>>>

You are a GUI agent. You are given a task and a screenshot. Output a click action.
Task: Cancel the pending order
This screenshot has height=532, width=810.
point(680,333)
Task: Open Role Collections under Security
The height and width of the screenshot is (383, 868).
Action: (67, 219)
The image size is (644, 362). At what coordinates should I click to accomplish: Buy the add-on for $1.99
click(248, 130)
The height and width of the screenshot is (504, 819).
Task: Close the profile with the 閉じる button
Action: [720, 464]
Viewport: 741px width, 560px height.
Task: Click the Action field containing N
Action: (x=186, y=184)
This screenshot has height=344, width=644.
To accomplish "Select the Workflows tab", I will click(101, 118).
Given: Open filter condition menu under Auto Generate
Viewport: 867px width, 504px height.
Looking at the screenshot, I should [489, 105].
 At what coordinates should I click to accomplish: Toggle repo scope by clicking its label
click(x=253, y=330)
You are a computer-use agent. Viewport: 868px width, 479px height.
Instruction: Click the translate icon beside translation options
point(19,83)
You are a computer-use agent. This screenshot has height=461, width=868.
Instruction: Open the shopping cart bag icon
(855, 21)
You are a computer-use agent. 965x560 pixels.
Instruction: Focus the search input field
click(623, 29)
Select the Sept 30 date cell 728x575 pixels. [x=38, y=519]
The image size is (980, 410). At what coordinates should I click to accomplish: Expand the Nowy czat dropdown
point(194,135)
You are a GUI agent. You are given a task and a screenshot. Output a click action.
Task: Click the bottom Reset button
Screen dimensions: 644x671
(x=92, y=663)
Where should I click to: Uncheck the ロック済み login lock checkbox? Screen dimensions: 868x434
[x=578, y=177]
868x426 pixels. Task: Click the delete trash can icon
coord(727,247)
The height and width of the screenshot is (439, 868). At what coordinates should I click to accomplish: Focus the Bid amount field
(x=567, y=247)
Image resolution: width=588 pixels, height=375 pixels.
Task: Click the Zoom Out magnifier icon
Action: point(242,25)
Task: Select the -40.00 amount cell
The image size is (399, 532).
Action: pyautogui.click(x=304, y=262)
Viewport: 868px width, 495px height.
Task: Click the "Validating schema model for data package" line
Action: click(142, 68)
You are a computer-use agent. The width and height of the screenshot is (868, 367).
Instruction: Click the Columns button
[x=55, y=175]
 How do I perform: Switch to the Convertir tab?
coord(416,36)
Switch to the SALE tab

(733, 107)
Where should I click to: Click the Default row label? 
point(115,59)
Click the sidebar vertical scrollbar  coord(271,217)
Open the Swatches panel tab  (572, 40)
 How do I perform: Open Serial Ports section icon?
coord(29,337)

<<<

YOUR INSTRUCTIONS: Print every line of the records exactly. Omit nothing.

ANSWER BOX:
You are a GUI agent. You are given a task and a screenshot. Output a click action.
Task: Cancel the pending order
This screenshot has height=532, width=810.
point(680,333)
Task: Open Role Collections under Security
The height and width of the screenshot is (383, 868).
Action: (67, 219)
The image size is (644, 362). At what coordinates should I click to accomplish: Buy the add-on for $1.99
click(248, 130)
The height and width of the screenshot is (504, 819).
Task: Close the profile with the 閉じる button
Action: [720, 464]
Viewport: 741px width, 560px height.
Task: Click the Action field containing N
Action: (x=186, y=184)
This screenshot has height=344, width=644.
To accomplish "Select the Workflows tab", I will click(101, 118).
Given: Open filter condition menu under Auto Generate
Viewport: 867px width, 504px height.
Looking at the screenshot, I should [489, 105].
 At what coordinates should I click to accomplish: Toggle repo scope by clicking its label
click(x=253, y=330)
You are a computer-use agent. Viewport: 868px width, 479px height.
Instruction: Click the translate icon beside translation options
point(19,83)
You are a computer-use agent. This screenshot has height=461, width=868.
Instruction: Open the shopping cart bag icon
(855, 21)
You are a computer-use agent. 965x560 pixels.
Instruction: Focus the search input field
click(623, 29)
Select the Sept 30 date cell 728x575 pixels. [x=38, y=519]
The image size is (980, 410). At what coordinates should I click to accomplish: Expand the Nowy czat dropdown
point(194,135)
You are a GUI agent. You are given a task and a screenshot. Output a click action.
Task: Click the bottom Reset button
Screen dimensions: 644x671
(x=92, y=663)
Where should I click to: Uncheck the ロック済み login lock checkbox? Screen dimensions: 868x434
[x=578, y=177]
868x426 pixels. Task: Click the delete trash can icon
coord(727,247)
The height and width of the screenshot is (439, 868). At what coordinates should I click to accomplish: Focus the Bid amount field
(x=567, y=247)
Image resolution: width=588 pixels, height=375 pixels.
Task: Click the Zoom Out magnifier icon
Action: point(242,25)
Task: Select the -40.00 amount cell
The image size is (399, 532).
Action: pyautogui.click(x=304, y=262)
Viewport: 868px width, 495px height.
Task: Click the "Validating schema model for data package" line
Action: click(142, 68)
You are a computer-use agent. The width and height of the screenshot is (868, 367).
Instruction: Click the Columns button
[x=55, y=175]
 How do I perform: Switch to the Convertir tab?
coord(416,36)
Switch to the SALE tab

(733, 107)
Where should I click to: Click the Default row label? 
point(115,59)
Click the sidebar vertical scrollbar  coord(271,217)
Open the Swatches panel tab  (572, 40)
 How do I perform: Open Serial Ports section icon?
coord(29,337)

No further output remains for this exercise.